9.4.94.
Был у Константина Ивановича Рождественского. Большой художник, прекрасная живопись…Уже был у него К. Уже допрашивал об отце, видимо, очень больно его задел. Но что бесспорно, это единственный человек, который при Сталине обрел все – и поездки за границу, и Гран-при, и Париж, и Нью-Йорк, и Индию, это просто так никому не давалось.
Но что не могу отвергнуть, отмахнуться – какое-то обаяние. Чтобы написать плохо – лучше не знать и не видеть. Или повернуть свое сердце в сторону прощения, а через симпатию к увиденной фигуре рассказать о прошлом.
Очень был расположен – смотрели живопись, много говорили, возможно, буду у него еще раз.
Начал с дневника Юдина – они называли его Малюткой. Маленький Юдин и огромный Рождественский имели общую мастерскую на Шамшиной улице, на Петроградской стороне… На Шамшиной был двухэтажный дом, во дворе ходили куры. Комната была махонькая. Один из них устраивался на кровати, а второй ставил мольберт или какое-нибудь приспособление в проходной комнате.
Юдин писал прекрасные женские портреты. «Он сам себя съел, пришел к выводу, что он не живописец, а график». Так и шутили, говоря про Юдина: «От Сезанна до Митрохина»[437]
– да, Малевичу и Сезанну Юдин предпочел Митрохина и очень высоко оценил его, увидев в нем то, что другие не видели…Я спросил о Малевиче – каким он был педагогом, был ли уравновешен? У меня есть данные, что он мог порвать прекрасную работу и похвалить худую.

=====

▶ [ЗАДАНИЕ]: Воспроизведите без изменений фрагмент дневниковой записи, который начинается со слов «Но что не могу» и заканчивается словами «него еще раз.».

▶ [СОБРАННЫЕ ДАННЫЕ]:
=====

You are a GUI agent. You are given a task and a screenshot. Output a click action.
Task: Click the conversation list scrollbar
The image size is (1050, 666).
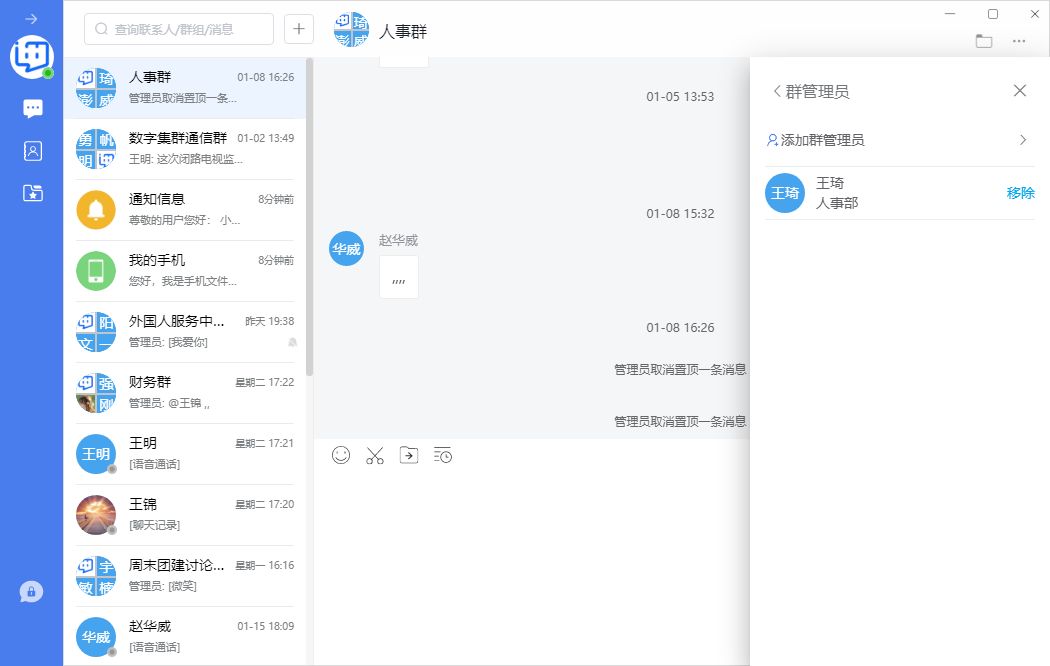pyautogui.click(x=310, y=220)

=====

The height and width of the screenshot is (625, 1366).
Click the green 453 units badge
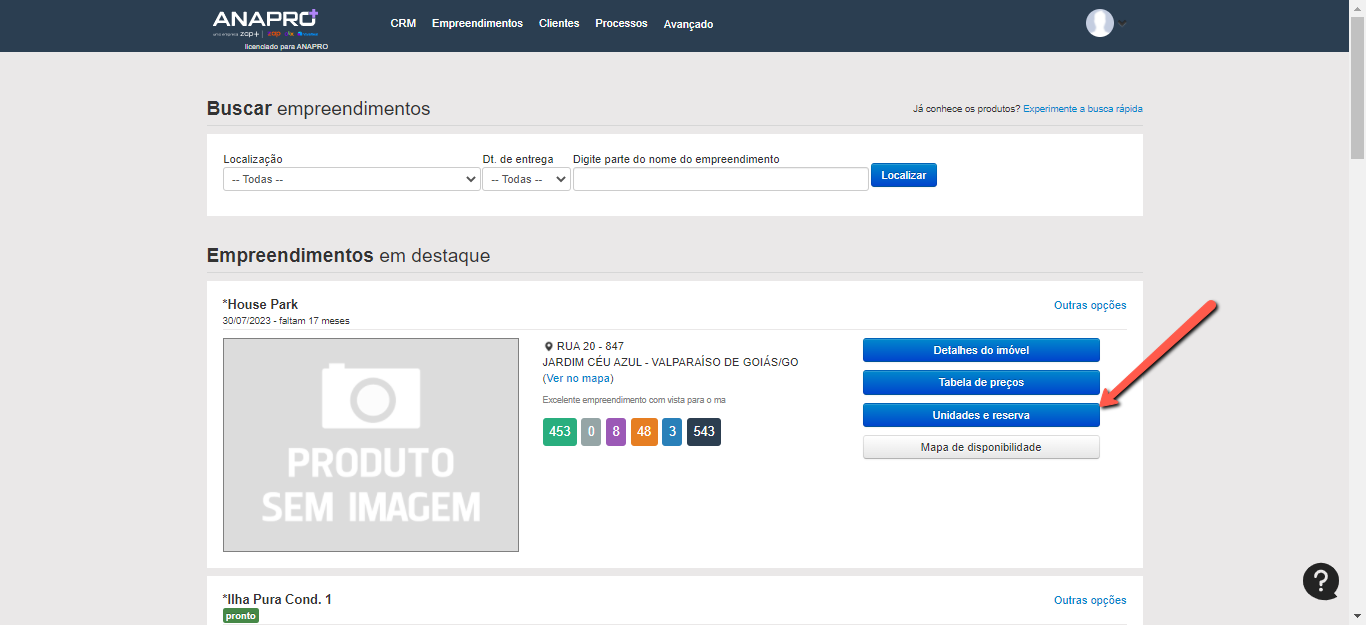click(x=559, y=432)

=====

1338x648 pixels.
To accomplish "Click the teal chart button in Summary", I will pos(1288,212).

=====

▶ [ОЖИДАЕМЫЙ ОТВЕТ]:
Но что не могу отвергнуть, отмахнуться – какое-то обаяние. Чтобы написать плохо – лучше не знать и не видеть. Или повернуть свое сердце в сторону прощения, а через симпатию к увиденной фигуре рассказать о прошлом.
Очень был расположен – смотрели живопись, много говорили, возможно, буду у него еще раз.